#### [Work to be completed]
Set down, please, exactly the lines below that run from the line with "Given: Click the Gehe zu search field" to the line with "Open the 福州市", both lines included.

#### [Input data]
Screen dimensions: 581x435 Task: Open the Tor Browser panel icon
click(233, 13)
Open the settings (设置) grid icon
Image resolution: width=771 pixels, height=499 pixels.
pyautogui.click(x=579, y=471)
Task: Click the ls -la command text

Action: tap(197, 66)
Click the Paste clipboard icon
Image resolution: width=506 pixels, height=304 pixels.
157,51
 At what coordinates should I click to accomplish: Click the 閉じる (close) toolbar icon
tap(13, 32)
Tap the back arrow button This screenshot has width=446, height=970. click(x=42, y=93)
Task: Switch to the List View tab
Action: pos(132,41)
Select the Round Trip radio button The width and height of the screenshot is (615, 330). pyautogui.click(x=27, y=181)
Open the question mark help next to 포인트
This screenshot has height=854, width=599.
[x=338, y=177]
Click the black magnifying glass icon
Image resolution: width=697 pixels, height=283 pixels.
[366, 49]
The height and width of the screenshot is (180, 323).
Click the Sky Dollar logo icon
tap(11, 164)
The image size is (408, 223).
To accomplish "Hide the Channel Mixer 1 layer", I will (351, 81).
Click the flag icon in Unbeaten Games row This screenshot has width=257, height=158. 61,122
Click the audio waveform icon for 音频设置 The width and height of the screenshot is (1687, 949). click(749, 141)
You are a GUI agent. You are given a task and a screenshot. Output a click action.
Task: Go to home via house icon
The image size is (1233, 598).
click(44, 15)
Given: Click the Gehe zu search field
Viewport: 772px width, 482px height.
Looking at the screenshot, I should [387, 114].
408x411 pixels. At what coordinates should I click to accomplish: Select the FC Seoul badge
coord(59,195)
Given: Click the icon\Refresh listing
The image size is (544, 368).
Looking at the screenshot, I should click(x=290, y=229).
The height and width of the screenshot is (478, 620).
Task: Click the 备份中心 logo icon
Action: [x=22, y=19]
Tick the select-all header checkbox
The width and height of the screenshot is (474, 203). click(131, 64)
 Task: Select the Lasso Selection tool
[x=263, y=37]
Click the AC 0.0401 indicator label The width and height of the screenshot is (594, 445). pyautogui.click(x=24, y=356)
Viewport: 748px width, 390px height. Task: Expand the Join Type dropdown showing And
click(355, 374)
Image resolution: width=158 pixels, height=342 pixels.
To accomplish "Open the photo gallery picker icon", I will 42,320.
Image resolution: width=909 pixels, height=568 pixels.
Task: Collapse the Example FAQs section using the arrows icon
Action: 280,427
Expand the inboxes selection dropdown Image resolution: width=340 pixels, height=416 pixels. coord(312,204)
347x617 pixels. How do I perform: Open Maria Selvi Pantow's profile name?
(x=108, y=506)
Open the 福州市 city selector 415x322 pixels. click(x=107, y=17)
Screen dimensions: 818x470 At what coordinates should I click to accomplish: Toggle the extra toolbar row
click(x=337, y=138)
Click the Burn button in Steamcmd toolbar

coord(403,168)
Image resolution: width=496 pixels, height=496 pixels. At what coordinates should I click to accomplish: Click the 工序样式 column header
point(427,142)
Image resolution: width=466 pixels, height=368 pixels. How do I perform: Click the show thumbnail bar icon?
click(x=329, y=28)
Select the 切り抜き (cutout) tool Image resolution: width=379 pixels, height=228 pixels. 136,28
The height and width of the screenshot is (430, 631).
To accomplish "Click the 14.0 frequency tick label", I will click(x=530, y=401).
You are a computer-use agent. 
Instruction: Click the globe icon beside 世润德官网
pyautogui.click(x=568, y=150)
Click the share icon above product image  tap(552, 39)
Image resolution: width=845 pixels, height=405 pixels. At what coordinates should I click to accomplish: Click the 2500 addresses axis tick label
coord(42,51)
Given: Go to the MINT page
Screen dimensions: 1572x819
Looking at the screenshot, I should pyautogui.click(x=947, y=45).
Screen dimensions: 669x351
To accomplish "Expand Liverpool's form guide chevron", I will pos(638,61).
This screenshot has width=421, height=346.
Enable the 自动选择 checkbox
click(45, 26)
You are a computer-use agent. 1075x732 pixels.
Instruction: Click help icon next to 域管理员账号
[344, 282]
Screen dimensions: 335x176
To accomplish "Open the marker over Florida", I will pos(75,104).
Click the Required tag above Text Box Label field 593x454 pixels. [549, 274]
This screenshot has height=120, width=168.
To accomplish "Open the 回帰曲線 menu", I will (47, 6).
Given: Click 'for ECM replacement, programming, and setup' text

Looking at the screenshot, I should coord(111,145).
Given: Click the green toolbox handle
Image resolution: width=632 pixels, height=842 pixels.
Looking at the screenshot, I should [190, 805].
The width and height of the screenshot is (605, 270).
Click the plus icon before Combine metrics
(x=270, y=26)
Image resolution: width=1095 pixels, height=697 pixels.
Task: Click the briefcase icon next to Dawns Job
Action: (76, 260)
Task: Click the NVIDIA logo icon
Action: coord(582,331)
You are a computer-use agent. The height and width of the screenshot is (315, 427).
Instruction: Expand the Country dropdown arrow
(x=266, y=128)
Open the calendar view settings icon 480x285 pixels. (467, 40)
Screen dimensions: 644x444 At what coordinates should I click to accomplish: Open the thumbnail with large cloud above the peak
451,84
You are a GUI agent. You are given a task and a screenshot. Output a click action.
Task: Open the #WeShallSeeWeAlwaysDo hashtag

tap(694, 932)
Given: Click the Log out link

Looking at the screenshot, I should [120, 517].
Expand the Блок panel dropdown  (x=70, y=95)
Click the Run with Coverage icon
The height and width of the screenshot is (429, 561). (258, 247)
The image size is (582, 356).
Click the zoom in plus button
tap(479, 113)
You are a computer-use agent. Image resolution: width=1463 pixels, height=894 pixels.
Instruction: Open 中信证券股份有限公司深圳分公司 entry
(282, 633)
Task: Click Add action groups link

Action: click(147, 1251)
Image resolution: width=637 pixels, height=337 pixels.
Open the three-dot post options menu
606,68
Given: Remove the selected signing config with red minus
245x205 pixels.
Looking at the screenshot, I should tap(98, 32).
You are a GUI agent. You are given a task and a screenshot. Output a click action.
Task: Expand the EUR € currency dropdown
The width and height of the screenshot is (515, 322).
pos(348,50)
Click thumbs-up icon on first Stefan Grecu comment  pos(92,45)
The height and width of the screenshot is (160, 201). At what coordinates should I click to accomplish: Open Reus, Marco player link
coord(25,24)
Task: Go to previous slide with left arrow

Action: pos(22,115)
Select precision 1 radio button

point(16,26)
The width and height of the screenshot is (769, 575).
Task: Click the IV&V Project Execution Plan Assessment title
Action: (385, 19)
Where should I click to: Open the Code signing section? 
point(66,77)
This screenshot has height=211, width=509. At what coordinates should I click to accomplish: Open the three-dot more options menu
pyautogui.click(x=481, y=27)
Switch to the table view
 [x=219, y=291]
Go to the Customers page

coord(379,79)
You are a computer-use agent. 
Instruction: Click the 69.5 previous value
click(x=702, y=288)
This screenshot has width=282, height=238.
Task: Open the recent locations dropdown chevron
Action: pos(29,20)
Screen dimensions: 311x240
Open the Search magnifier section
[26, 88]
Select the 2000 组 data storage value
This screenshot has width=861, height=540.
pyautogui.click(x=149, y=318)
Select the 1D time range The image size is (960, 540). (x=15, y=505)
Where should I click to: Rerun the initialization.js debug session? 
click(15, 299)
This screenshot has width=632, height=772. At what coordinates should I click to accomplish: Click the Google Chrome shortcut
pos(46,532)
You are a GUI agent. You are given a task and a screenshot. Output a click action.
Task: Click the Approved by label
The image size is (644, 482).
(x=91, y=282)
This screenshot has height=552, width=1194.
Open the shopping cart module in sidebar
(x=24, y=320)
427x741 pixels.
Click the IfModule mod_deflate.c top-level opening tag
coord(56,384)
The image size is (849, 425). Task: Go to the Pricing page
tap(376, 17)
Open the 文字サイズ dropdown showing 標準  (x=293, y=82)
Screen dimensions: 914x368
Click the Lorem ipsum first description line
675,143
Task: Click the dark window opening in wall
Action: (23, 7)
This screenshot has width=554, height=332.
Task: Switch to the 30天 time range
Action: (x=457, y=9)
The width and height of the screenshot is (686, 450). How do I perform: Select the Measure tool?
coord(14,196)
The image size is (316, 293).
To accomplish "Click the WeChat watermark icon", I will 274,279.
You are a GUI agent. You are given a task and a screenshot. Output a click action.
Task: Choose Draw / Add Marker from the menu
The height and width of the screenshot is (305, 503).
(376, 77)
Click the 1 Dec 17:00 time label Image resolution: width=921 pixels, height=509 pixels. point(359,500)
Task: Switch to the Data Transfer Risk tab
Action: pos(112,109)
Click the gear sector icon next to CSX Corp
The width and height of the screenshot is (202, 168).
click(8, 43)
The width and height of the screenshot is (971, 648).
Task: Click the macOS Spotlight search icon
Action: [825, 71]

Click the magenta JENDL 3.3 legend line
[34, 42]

#### [Written answer]
Given: Click the Gehe zu search field
Viewport: 772px width, 482px height.
Looking at the screenshot, I should [387, 114].
408x411 pixels. At what coordinates should I click to accomplish: Select the FC Seoul badge
coord(59,195)
Given: Click the icon\Refresh listing
The image size is (544, 368).
Looking at the screenshot, I should click(x=290, y=229).
The height and width of the screenshot is (478, 620).
Task: Click the 备份中心 logo icon
Action: [x=22, y=19]
Tick the select-all header checkbox
The width and height of the screenshot is (474, 203). click(131, 64)
 Task: Select the Lasso Selection tool
[x=263, y=37]
Click the AC 0.0401 indicator label The width and height of the screenshot is (594, 445). pyautogui.click(x=24, y=356)
Viewport: 748px width, 390px height. Task: Expand the Join Type dropdown showing And
click(355, 374)
Image resolution: width=158 pixels, height=342 pixels.
To accomplish "Open the photo gallery picker icon", I will 42,320.
Image resolution: width=909 pixels, height=568 pixels.
Task: Collapse the Example FAQs section using the arrows icon
Action: 280,427
Expand the inboxes selection dropdown Image resolution: width=340 pixels, height=416 pixels. coord(312,204)
347x617 pixels. How do I perform: Open Maria Selvi Pantow's profile name?
(x=108, y=506)
Open the 福州市 city selector 415x322 pixels. click(x=107, y=17)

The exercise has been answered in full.